### WHAT IS BEING ASKED
Pick up the Mandile v. United States court order after its final sentence and keep writing it.

### STUDY TEXT
★ ★ ★ ★ ★

Mandile v. United States
This text of 202 F. Supp. 3d 1325 (Mandile v. United States) is published on Counsel Stack Legal Research, covering District Court, S.D. Florida primary law. Counsel Stack provides free access to over 12 million legal documents including statutes, case law, regulations, and constitutions.
Opinion
ORDER
K. MICHAEL MOORE, CHIEF UNITED STATES DISTRICT JUDGE
THIS CAUSE came before the Court upon Petitioner Richard Anthony Man-dile’s Motion to Reopen Case. See (ECF No. 6). For the reasons that follow, the Motion is DENIED.
I. BACKGROUND
On June 24, 2016, Assistant Federal Public Defender (“AFPD”) Vanessa L. Chen filed a Motion to Vacate pursuant to 28 U.S.C. § 2255 on behalf of Petitioner Richard Anthony Mandile (“Petitioner” or “Mandile”). See (ECF No. 1). On June 27, 2016, the Court dismissed Petitioner’s Motion for lack of jurisdiction as the Eleventh Circuit had not authorized Mandile to file a second or successive motion to vacate. See (ECF No. 4). On June 30, 2016, the Eleventh Circuit Court of Appeals issued an order in case number 16-13094-J denying Petitioner’s application for leave to file a second or successive motion. See (ECF No. 5). Shortly thereafter, AFPD Chen filed the instant motion seeking to have the Court administratively re-open the case, hold in abeyance Mandile’s § 2255 motion pending the Supreme Court’s resolution of Beckles v. United States, — U.S. -, 136 S.Ct. 2510, 195 L.Ed.2d 838 (2016), and administratively close the case. The Court now turns to the merits of Petitioner’s motion.
II. DISCUSSION
In Beckles, the Supreme Court will rule on two issues that are pertinent to the merits of Mandile’s second or successive motion to vacate: “(1) [wjhether Johnson applies retroactively to collateral cases challenging federal sentences enhanced under the residual clause in U.S.S.G. § 4B1.2(a)(2); and (2) [wjhether Johnson’s, constitutional holding applies to the residual clause in U.S.S.G. § 4B1.2(a)(2), thereby rendering challenges to sentences enhanced under it cognizable on collateral review.” Petition for Writ of Certiorari, Beckles, 136 S.Ct. 2510).

★ ★ ★ ★ ★

### DATA
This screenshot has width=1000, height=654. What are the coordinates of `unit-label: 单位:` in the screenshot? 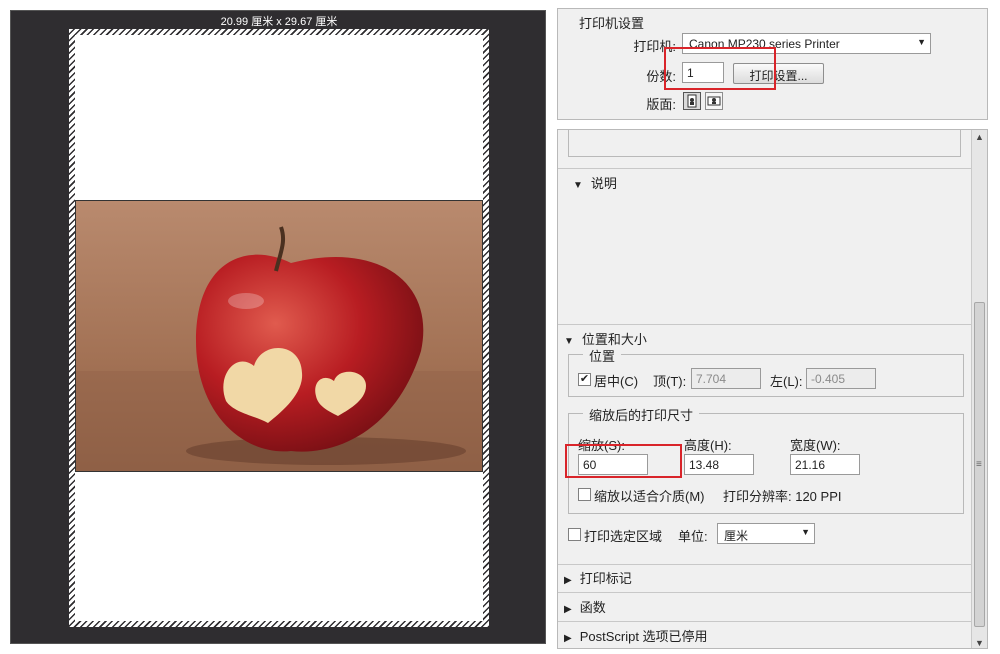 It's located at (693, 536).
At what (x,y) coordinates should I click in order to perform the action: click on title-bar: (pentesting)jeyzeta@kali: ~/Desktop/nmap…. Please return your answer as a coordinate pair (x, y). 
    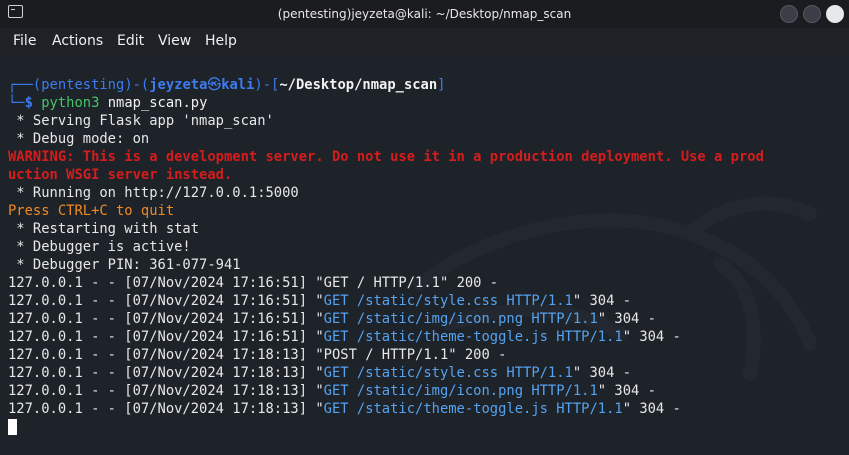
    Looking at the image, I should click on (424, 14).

★ ★ ★ ★ ★

### RESPONSE TO THE EXERCISE
However, because this Court does not have jurisdiction to hear Mandile’s claim, it is without authority to enter a stay of the proceedings. See Willy v. Coastal Corp., 503 U.S. 131, 137, 112 S.Ct. 1076, 117 L.Ed.2d 280 (1992) (“A final determination of lack of subject-matter jurisdiction of a case in a federal court, of course, precludes further adjudication of it.”). The requirement that prisoners obtain authorization from the circuit court before filing a second or successive petition in the district court is jurisdictional, not aspirational. Burton v. Stewart, 549 U.S. 147, 153, 127 S.Ct. 793, 166 L.Ed.2d 628 (2007) (per curiam) (holding that “under AEDPA, [Defendant] was required to receive authorization from the Court of [1327]*1327Appeals before filing his second challenge. Because he did not do so, the District Court was without jurisdiction to entertain it”); In re Bradford, No. 16-14512-J, 830 F.3d 1273, 1277, 2016 WL 4010437, at *4 (11th Cir. July 27, 2016) (“[W]hen a petitioner fails to seek permission from the court of appeals to file a second or successive petition, the district court lacks jurisdiction to consider it.”); Williams v. Warden, Fed. Bureau of Prisons, 713 F.3d 1332, 1339 (11th Cir.2013) (“This bar on second or successive motions is jurisdictional.”).
After all, federal courts “are courts of limited jurisdiction” that “possess only that power authorized by Constitution and statute.” Kokkonen v. Guardian Life Ins. Co. of Am., 511 U.S. 375, 377, 114 S.Ct. 1673, 128 L.Ed.2d 391 (1994). Article III of the Constitution expressly limits federal courts’ jurisdiction to “Cases” and “Controversies.” U.S. Const. Art. III, § 2; see also Susan B. Anthony List v. Driehaus, — U.S. -, 134 S.Ct. 2334, 2341, 189 L.Ed.2d 246 (2014). Thus, federal courts may not “decide questions that cannot affect the rights of litigants in the case before them” or give “opinion[s] advising what the law would be upon a hypothetical state of facts.” Chafin v. Chafin, — U.S. -, 133 S.Ct. 1017, 1023, 185 L.Ed.2d 1 (2013) (internal citation and quotation marks omitted). Yet, this is precisely the relief Petitioner seeks in asking the Court to stay an action over which it has no jurisdiction.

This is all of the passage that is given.